Join the Conversation

11 Comments

Your email address will not be published.

This site uses Akismet to reduce spam. Learn how your comment data is processed.

  1. I’m okay with 2FA, and I can get behind this passwordless idea, in concept only.

    However, I absolutely will not install any company’s apps on my phone to accomplish this, and I categorically avoid 2FA that uses SMS because I don’t have mobile network coverage for large parts of my day.

    If companies that I do business with want to force 2FA or passwordless security like this, then they’re going to need to give me the hardware to do it.

    You don’t have free use of my phone just so you can save a bunch of money on your cybersecurity insurance, reduce your fraud losses, or gain some kind of BS industry security certificate.

  2. Oh HELL no!!!!! What happens if your phone is lost, stolen, not physically near you, or the battery is dead? Or for that matter, if you don’t have a mobile phone? I closed all my accounts at a bank last year because they were trying to force me to use 2FA (instead they lost a customer) and this is much worse than that. I hope people see this as the giant steaming turd that it is.

    The real problem is that so many people just refuse to use secure (long and random) passwords. And that’s a problem, but it is THEIR problem, not mine, and I will not be punished for their stupidity or laziness. My passwords are very long, very random, and contain letters, numbers and symbols. I do not need some half-baked scheme pushed by large companies that all have interests in selling mobile phones and/or the software that runs on them.

    I would say it’s fine as long as it’s entirely optional (because I will always opt out) but I have lived long enough to see too many formerly “optional” things become mandatory once enough suckers become comfortable with them. If they say that this scheme will always be totally optional, I will flat out call them liars. They certainly hope it becomes mandatory because one way or another, it’s more money in their pockets.

  3. Cool, they are going to force me to have a smartphone, why?. I despise these kind of practices when they are mandatory. They should make them OPTIONAL, because I don’t want to have smartphones anymore, just a regular phone to send/receive calls and sms.

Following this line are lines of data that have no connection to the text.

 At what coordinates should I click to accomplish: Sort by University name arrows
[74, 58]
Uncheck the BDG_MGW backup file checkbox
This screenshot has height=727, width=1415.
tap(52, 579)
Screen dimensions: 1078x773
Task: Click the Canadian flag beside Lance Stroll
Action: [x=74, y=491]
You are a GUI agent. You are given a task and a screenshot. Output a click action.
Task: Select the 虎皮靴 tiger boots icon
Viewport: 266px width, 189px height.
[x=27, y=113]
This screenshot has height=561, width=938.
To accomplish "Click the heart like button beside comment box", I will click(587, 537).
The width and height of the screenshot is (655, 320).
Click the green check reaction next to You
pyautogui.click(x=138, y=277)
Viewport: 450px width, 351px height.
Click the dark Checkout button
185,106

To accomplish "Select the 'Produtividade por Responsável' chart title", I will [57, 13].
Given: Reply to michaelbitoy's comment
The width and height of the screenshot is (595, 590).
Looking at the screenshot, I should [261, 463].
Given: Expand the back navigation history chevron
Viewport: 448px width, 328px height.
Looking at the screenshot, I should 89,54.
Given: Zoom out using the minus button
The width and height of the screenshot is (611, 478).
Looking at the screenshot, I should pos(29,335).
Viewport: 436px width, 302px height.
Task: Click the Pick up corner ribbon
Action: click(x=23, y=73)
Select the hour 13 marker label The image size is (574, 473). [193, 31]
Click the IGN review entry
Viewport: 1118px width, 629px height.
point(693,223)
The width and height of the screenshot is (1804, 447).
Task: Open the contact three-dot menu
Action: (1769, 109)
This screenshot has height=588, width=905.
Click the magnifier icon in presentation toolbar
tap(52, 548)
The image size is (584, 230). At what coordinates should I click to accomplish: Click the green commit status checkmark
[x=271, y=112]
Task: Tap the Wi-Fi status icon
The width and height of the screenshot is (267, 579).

    Shame on you companies!

    1. It’s really bizarre. I don’t see the point when windows 11 requires a TPM (which can store the relevant keys in a place where almost no one, including you, can mess with them), the keys are really stored on corporate servers anyway and it’s not like a PC can’t download them. Using that, or just a PIV smartcard (like a YubiKey), would be simpler, and likely much more secure.
      Do they think it’s not “secure” enough if even one of the user’s devices has an unlocked bootloader, like you can’t be trusted if you think you might at some point not want to be known by an unending record of your past mistakes?

  4. I don’t like the idea of being tied to Google services just to log into third party sites and apps.
    I’m sure Google loves the idea though.

  5. As convenient as using a yubikey or this other stuff that I don’t trust to sign in can be, I worry that they ultimately intend to kill off the use of passwords entirely.
    Social engineering corporations HATE the idea that someone could escape punishment. “Forgiveness” is not in their vocabulary. They would just love it if political dissidents only had one chance to not step out of line.
    And quite frankly, I think anything to do with biometrics is absurdly complicated compared to a yubikey. Honestly the only reason more people aren’t using them or other hardware tokens or smart cards is because they just can’t advertise as much as these corporations that can reap gigantic profits trying to obtain the face of every single user of one of their services.

  6. how to restore passkeys from the cloud to new device because you have lost the old device, if you need that lost device with passkeys to connect to the cloud in order to restore passkeys to new device because you have lost old device?

    secret question that is easily hacked? or how about installing an armored door one a wall than can easily be broken just near the door…

  7. all these phone based first/second factor authentication schemes need to stop… use a damn hardware token, or stop.

  8. For me I feel passwords work just fine and I’m not interested in being without them. Just having two devices around all the time sounds like a hassle. But I can see it being good for some people, especially those who have trouble remembering due to physical disorders and such. The big question though, is this open enough to work on my Linux phone? Or is it just another app/thing that will perpetuate the current smartphone OS duopoly?

    1. Mainstream idiots are driving smart people to their side. Sadly, it’s a matter of quantity not quality.